Bargains Among Battered European Bank Stocks? Oakmark Intl’s David Herro Makes His Case
You could excuse David Herro for being frustrated and blue right about now given that his $8.4 billion Oakmark International fund lost 10.4% in the second quarter. Big investments in troubled European banks including Credit Suisse, BNP Paribas and Banco Santander were a serious drag. But Herro, who has serious cred in international investing circles isn’t blinking.
A telling excerpt from commentary Herro wrote to accompany the just-released second quarter shareholder letter:
“The strong sell-off in stocks seems to be way overdone. Note that the fundamental value of any business is determined by the present value of ALL future cash flow streams. However, “Mr. Market” frequently prices businesses based on short-term macro and political fears. Our task is to incorporate the impact, IF ANY, these fears have on the actual ability of companies to generate current and future cash flow streams, as it is these streams, not political uncertainty that is the key determinant of business value. In most cases, this key number – the present value of all cash flow streams – is at worst mildly impacted by market volatility and thus we are provided with a buying opportunity. Specifically, given that our investment time horizon is one of an investor and NOT a trader, we can take advantage of a weak market environment by investing in what we believe are high-quality businesses at very low prices. Thus, as mentioned before, it becomes a very fertile environment for value investors.”
Why listen to him? Well, Morningstar, the mutual fund research firm, named him the Foreign Equity Manager of the Decade a few years ago. More recently, the fund’s three year annualized gain of 10.3% through mid July is nearly four percentage points ahead of the MSCI EAFE index, the standard benchmark for international investors.
Herro, if you haven’t already figured it out, is a card-carrying value investor. So while many investors shudder over Europe’s woes, he’s willing to invest in—and stay invested in- quality businesses when they are, in his opinion, unjustly battered.
Herro’s bottoms-up strategy has led him to an overweight in the troubled overseas financial sector. According to Morningstar, Oakmark International has 27% of its stock portfolio riding on financial service companies, compared to 17% for similar funds.

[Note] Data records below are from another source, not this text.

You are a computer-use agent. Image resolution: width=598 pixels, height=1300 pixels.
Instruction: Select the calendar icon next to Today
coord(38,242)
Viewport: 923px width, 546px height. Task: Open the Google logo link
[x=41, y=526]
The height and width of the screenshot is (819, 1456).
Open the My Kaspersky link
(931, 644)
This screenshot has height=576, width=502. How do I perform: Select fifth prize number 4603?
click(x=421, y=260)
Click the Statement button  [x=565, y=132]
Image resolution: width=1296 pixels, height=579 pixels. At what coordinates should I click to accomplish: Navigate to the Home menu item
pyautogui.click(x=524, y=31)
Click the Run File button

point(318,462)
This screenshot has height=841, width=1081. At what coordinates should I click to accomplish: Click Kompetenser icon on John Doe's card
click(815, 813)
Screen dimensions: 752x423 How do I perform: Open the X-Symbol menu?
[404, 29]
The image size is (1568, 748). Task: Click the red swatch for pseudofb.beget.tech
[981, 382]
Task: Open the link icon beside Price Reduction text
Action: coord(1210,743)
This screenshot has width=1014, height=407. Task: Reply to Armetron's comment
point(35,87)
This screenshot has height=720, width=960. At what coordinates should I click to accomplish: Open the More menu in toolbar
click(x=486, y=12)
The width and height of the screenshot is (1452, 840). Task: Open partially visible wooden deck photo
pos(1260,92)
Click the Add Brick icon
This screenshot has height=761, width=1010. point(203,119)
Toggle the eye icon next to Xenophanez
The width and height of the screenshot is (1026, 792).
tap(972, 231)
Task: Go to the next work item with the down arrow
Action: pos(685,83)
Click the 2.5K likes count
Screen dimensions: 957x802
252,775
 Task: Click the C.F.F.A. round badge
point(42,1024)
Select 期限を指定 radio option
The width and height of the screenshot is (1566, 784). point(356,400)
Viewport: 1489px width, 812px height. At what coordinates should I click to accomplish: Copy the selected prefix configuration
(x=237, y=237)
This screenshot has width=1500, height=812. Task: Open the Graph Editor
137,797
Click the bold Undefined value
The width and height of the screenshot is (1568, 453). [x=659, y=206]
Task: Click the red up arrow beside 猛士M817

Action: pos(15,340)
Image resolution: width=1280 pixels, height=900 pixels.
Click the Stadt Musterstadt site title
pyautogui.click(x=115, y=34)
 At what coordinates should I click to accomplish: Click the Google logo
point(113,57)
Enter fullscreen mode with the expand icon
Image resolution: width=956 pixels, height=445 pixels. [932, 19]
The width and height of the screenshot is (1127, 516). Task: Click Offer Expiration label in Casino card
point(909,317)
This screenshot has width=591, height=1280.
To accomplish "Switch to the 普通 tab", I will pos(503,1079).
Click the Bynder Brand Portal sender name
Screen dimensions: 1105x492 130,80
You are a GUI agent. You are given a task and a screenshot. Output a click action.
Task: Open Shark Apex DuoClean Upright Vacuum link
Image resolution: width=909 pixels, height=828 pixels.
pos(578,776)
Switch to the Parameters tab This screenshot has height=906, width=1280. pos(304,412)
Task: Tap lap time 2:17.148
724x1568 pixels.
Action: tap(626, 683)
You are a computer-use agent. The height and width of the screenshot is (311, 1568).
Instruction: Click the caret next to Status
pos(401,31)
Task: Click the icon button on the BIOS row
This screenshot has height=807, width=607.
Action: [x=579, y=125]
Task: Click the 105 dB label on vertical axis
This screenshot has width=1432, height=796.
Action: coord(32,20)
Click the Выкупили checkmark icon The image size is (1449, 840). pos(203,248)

And Herro is clearly betting that some Euro-based banks getting smacked silly right now are compelling long-term investments. His portfolio has sizable stakes in Credit Suisse Group ( CS), BNP Paribas, Lloyd’s Banking Group ( LYG), Spain’s Banco Santander ( SAN) and Italian bank Intesa Sanpaulo.
So what’s Herro smoking? Well, in part he figures the banks are guilty by association. The standard non-Herro riff is: They are banks. Worse yet, banks based in Europe. So they must be close to implosion. Herro has a more nuanced take.
To understand Herro’s interest in the sector, consider Credit Suisse, one of Switzerland’s largest banks. The Swiss central bank advised Credit Suisse, and UBS ( UBS), on June 14th to increase their capital base to build a bigger buffer if the Euro begins to crumble. (Switzerland is not a part of the Euro, but will be impacted it there are any exits.) Credit Suisse said its capital base is just fine, thank you. Still, there’s been little good news in its numbers lately. Earnings have taken a serious hit.
And Return on Equity has cratered as well.
That’s caused plenty of pain for shareholders for the past year, and makes for an ugly stock chart.
Herro thinks investors have misunderstood Credit Suisse. As he told Bloomberg recently, the company is being beaten up as if it were a standard issue retail bank. But it’s really centered on being an investment bank and a wealth management-driven operation with an emphasis on ultra high net worth clients. That business added more than $8 billion (US) in new assets in the first quarter of the year.
And Herro clearly disagrees with the Swiss National Bank’s capital request, which he deemed as “odd” in his second quarter letter. Herro went on to explain himself:
“We already know that the Basel 3 [capital] requirements for Swiss financial institutions are some of the most stringent in the world, another example of Swiss governmental agencies’ extreme conservatism. We take capital strength and solvency very seriously, as it helps protect downside risk when investing. With little exposure to sovereign debt, excellent liquidity and a strong balance sheet that is growing stronger, Credit Suisse’s financial strength satisfies our investment criteria.”
Nonetheless, in mid-July Credit Suisse announced plans to bolster its capital, in a move no doubt designed to address continued pressure on the stock price since the SNB voiced its concerns.
But Herro is the sort of investor who will calmly wait years, not merely months, for his thesis to play out. With patience, there’s the potential for a nice fat 4.5% dividend yield to collect. The key word here is “potential,” however. If Credit Suisse does appease its central bank with more capital, the money could come from would-be dividend payments. If that happens, Credit Suisse will need all the patience from investors it can get.